Noah's Ark Found Home > Food for Thought > Article 14 — On Reuniting the Catholic & Orthodox Churches

The Roman Catholic Church, through its Popes, can trace its beginnings all the way back to Peter. However, one thousand years ago, the church was fractured, leaving the Roman Catholic Church and Orthodox Church. Today, the greatest number of Orthodox Christians are in Russia. In 2004, Pope John Paul II sent the famous icon of Our Lady of Kazan, which he obtained from the World Apostolate of Fatima, back to Russia. She is the patroness of households in Russian families.

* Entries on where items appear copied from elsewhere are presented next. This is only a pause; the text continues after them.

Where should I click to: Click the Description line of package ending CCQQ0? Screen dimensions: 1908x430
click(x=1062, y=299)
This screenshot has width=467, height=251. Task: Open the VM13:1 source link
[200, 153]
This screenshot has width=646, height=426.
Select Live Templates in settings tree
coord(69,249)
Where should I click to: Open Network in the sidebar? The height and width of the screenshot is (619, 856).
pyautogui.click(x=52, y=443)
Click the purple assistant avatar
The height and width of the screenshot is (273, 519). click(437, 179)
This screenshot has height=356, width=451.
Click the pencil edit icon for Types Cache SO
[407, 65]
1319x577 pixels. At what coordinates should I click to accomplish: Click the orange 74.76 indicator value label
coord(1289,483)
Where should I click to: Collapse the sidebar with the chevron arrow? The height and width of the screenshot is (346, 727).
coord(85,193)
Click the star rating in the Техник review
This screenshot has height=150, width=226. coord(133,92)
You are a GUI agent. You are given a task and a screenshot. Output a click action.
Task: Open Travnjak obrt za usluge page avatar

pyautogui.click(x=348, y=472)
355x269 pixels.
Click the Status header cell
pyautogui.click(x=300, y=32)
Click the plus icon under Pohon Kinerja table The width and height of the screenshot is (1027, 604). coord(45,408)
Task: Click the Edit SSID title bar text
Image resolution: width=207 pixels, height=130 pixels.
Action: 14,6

An Orthodox Archbishop a decade ago wrote to the Pope for the purpose of entering his society and priests into communion with the Roman Catholic Church, while remaining Orthodox. In a similar letter to the Archbishop of Constantinople, the reasons explained for doing this was the apparitions of the Holy Theotokos at Soufanieh, Damascus, Syria. There the ever Virgin Mary told the seer that Our Lord desires His church to be reunited and that it have one day for Pascha (Easter). She told the seer that those who divided the Church were wrong, those who kept it apart are wrong, that it is up to us to reunite it, and that if we do not reunite it, He will reunite it Himself and rake it over the heads of those who oppose Him. "We firmly believe these apparitions are happening and are true," wrote the Orthodox Archbishop to the Pope, the Archbishop of Constantinople and the Orthodox Patriarch of Moscow.
The late Sister Lucia of Fatima fame, said that Christian unity was always part of the purpose of the collegial consecration of Russia to the Immaculate Heart of Mary, accomplished on March 25, 1984, by Pope John Paul II and the bishops, including Orthodox bishops, in communion with him.